Alors que Denis Coderre et Valérie Plante ont récemment pris position en déclarant que la métropole était un territoire autochtone, voire Mohawk, non-cédé, cette phrase a suscité la controverse. Métro a tenté d’y voir plus clair.

Lundi, sur les coups de 13h, la mairesse de Montréal, Valérie Plante, va ouvrir la séance du conseil municipal en soulignant que la métropole est «un territoire autochtone non cédé». «Un geste très simple, mais hautement symbolique qui rappelle l’importance et la place des nations autochtones au fil des années», avait-elle déclaré, le 27 novembre dernier, au cours de la précédente assemblée.

Quelques mois plus tôt, son prédécesseur, Denis Coderre, avait quant à lui pris l’habitude de démarrer la plupart de ses discours en mentionnant que Montréal était située sur un «territoire Mowhak non cédé».

Faux, clament de nombreux historiens. «Si on regarde les preuves matérielles, rien ne supporte cette thèse. Ça ne tient pas la route», clame Laurent Turcot, professeur au département des sciences humaines de l’Université du Québec à Trois-Rivières (UQTR).

Alors que Jacques Cartier, au 16e siècle, avait narré la présence iroquoienne sur les terres de la future Nouvelle-France, le passage de Samuel de Champlain au début siècle suivant, près de quatre décennies avant la fondation de Montréal par Jeanne-Mance, aurait changé la donne. «Les Mohawks ne sont plus là», explique l’archéologue Christian Gates St-Pierre, qui précise qu’aucun vestige ne prouve leur présence à cette période.

«Au moment où Montréal est fondée, il n’y a aucun groupe qui habite ici en permanence et plusieurs fréquentent les lieux. Beaucoup de groupes circulaient dans la vallée du Saint-Laurent», ajoute l’universitaire Paul-André Linteau. «Cinq peuples pourraient même revendiquer leur présence à Montréal qui était un territoire contesté», reprend Christian Gates St-Pierre.

«Nos données historiques et archéologiques sont en contradiction avec la tradition orale des Mohawks.» – Christian Gates St-Pierre, archéologue

«Une attaque concertée»
De telles affirmations irritent la communauté autochtone.

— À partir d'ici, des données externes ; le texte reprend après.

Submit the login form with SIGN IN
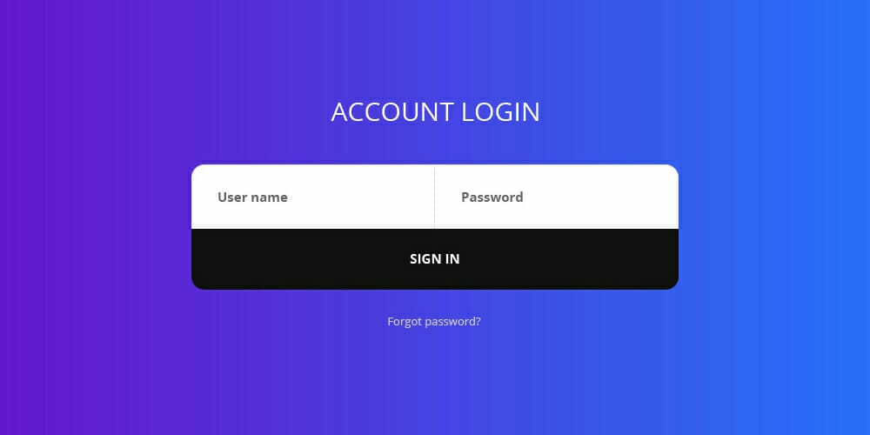This screenshot has height=435, width=870. (x=435, y=259)
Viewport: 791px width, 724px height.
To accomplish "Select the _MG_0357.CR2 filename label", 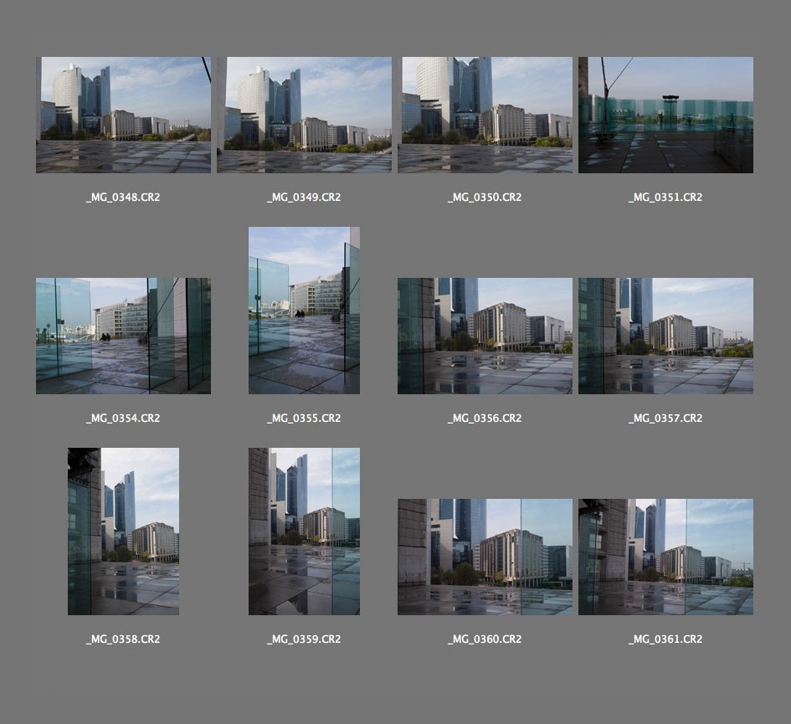I will pyautogui.click(x=665, y=418).
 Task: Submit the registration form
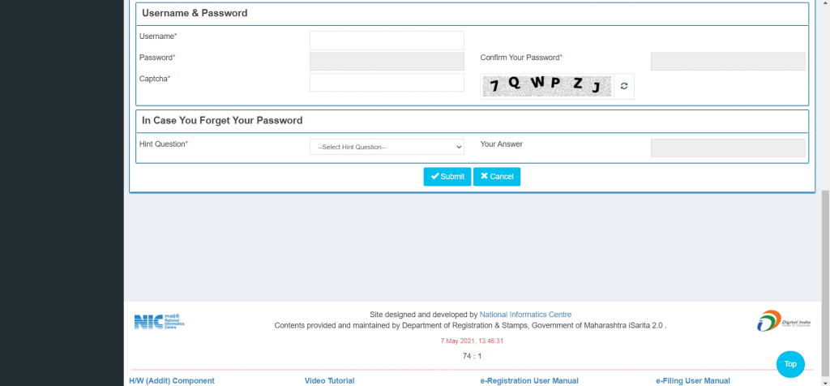[x=447, y=177]
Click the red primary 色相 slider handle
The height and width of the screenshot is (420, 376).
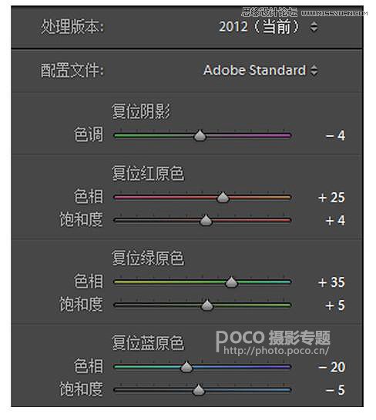point(223,198)
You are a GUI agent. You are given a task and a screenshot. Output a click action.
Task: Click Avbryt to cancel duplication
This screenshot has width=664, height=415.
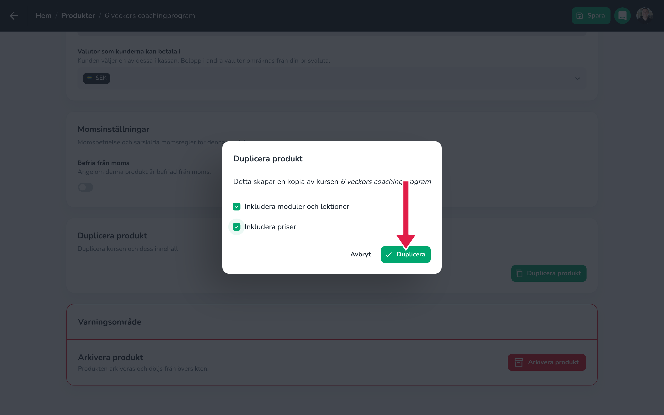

Dans un communiqué envoyé à Métro [Métro a tenté, en vain, de parler avec différents représentants autochtones, dont Ghislain Picard, chef de l’Assemblée de Premières nations. Les demandes d’entrevue sont restées sans réponse], le Grand Chef Joseph Tokwiro Norton, du Conseil Mohawk de Kahnawake, dénonce une version de l’histoire provenant «d’historiens allochtones».

Ce dernier évoque «une attaque concertée» et une «thèse échafaudée sur des bases nébuleuses», avant de confier que des traditions orales prouveraient une présence des Mohawks. «Montréal était un site de convergence où les chefs de plusieurs nations se réunissaient pour délibérer», écrit-il.

«Ces historiens occidentaux, réputés et classiques viennent balayer de la main les traditions orales de toute une nation», défend l’historien autochtone, Médérik Sioui, Huron-Wendat d’origine.

Selon lui, les récits rapportés par «les gardiens de l’Histoire» associaient «les habitants d’Hochelaga aux Mohawks». «Il n’y a peut-être pas de preuves archéologiques, mais comment peut-on prétendre avoir la vérité alors que les traditions parlent de liens avec Montréal?» questionne-t-il, avant de laisser entendre que différents peuples ont pu provisoirement déménager en raison de la météo et des épidémies.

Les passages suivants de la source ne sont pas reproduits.